Referrals came from physicians within and outside the academic system, patient advocacy groups, research studies, and self-referrals from families.
All patients included in the study had completed at least one genetic test, with results available in their electronic health record (EHR). Of the 246 patients, 153 had undergone genetic testing before referral to the clinic, 47 received some testing both before and after referral, and 46 had all testing done after referral.
Among the 246 patients, 152 (61.8%) were found to have a P/LP variant, while 94 (38%) were found to have no variants, benign variants, or variants of uncertain significance (VUS). The P/LP cohort consisted of 62 different genetic diagnoses, with 12 recurring diagnoses shared by two or more patients, while 50 diagnoses were unique to individual patients.
The negative cohort underwent a variety of tests, with the most common being CMA performed on 76 patients. A subset of 33 patients in the negative cohort also underwent ES and served as a more stringent negative control group.
Patients with a P/LP variant were more likely to be female (47% vs. 20% and 12% in the negative and ES-negative cohorts, respectively). The average age of presentation across the study group was 9.4 years, with no significant difference in age across the three cohorts.
There were no substantial differences in racial or ethnic distribution among the groups, with White patients being the predominant group.
Logistic regression analysis identified several patient characteristics associated with a higher likelihood of having a P/LP variant. Patients with a history of motor delay had significantly increased odds of having a P/LP variant compared to those without motor delay.
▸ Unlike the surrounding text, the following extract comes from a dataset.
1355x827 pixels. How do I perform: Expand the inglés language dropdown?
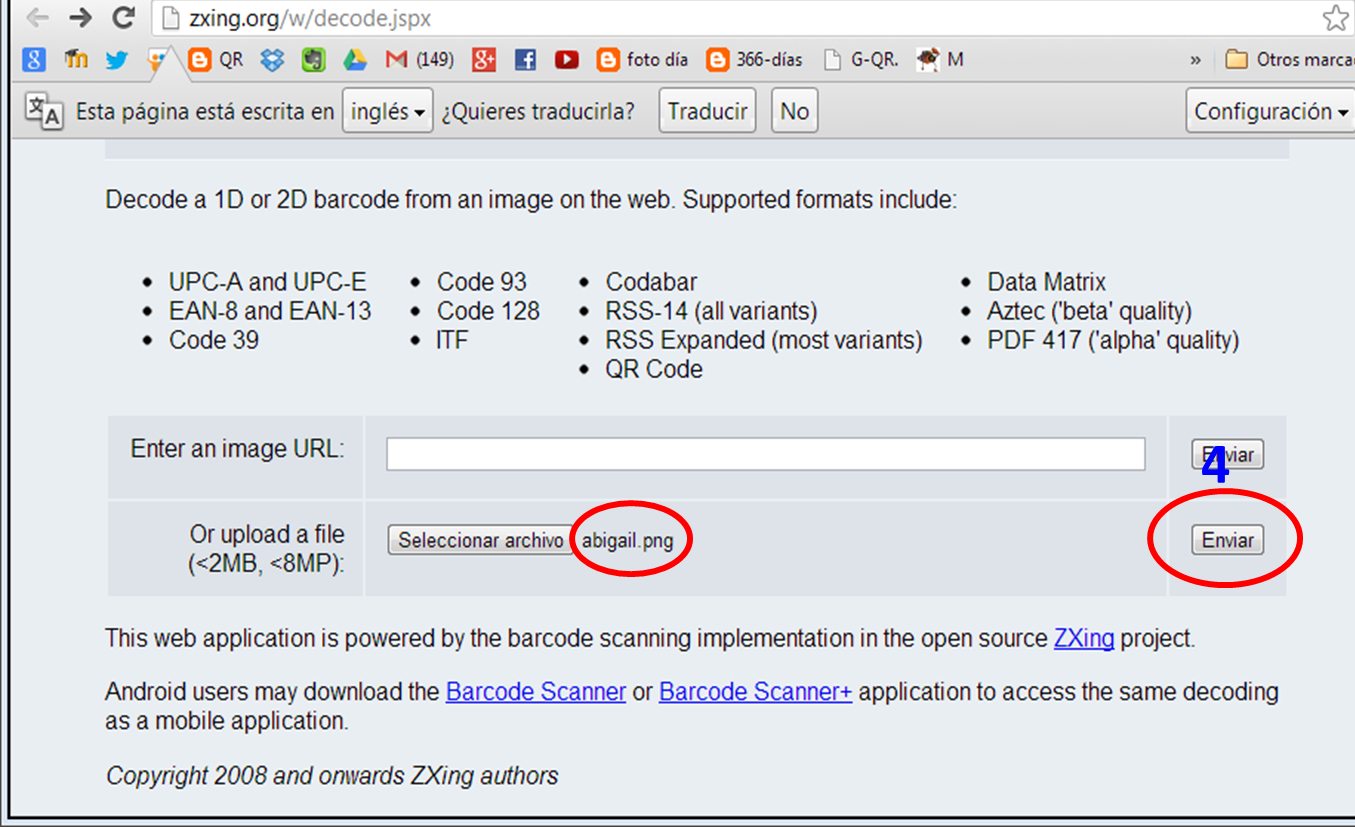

Other factors associated with increased odds included congenital heart disease, hypotonia, and early intervention. For every one-month delay in walking, the likelihood of a P/LP variant increased by 5% to 11%. A history of language delay was also associated with P/LP variants when compared with the ES-negative cohort.
Using CART analysis, the study found that motor delay was the primary predictor of a genetic diagnosis, correctly classifying 75% of patients with a P/LP variant. Other factors, such as age of walking, hypotonia, and age at initial evaluation, further improved the classification accuracy.
Conclusions
To summarize, this study confirmed that motor delay, female sex, and hypotonia were strongly associated with an increased likelihood of having a genetic diagnosis. Each one-month delay in walking increased the likelihood of a pathogenic or likely pathogenic variant by 5% to 11%.
Congenital heart disease was also linked to genetic diagnoses, but epilepsy was not, possibly due to sample characteristics. Lastly, the CART analysis showed motor delay and hypotonia as useful screening factors for genetic testing.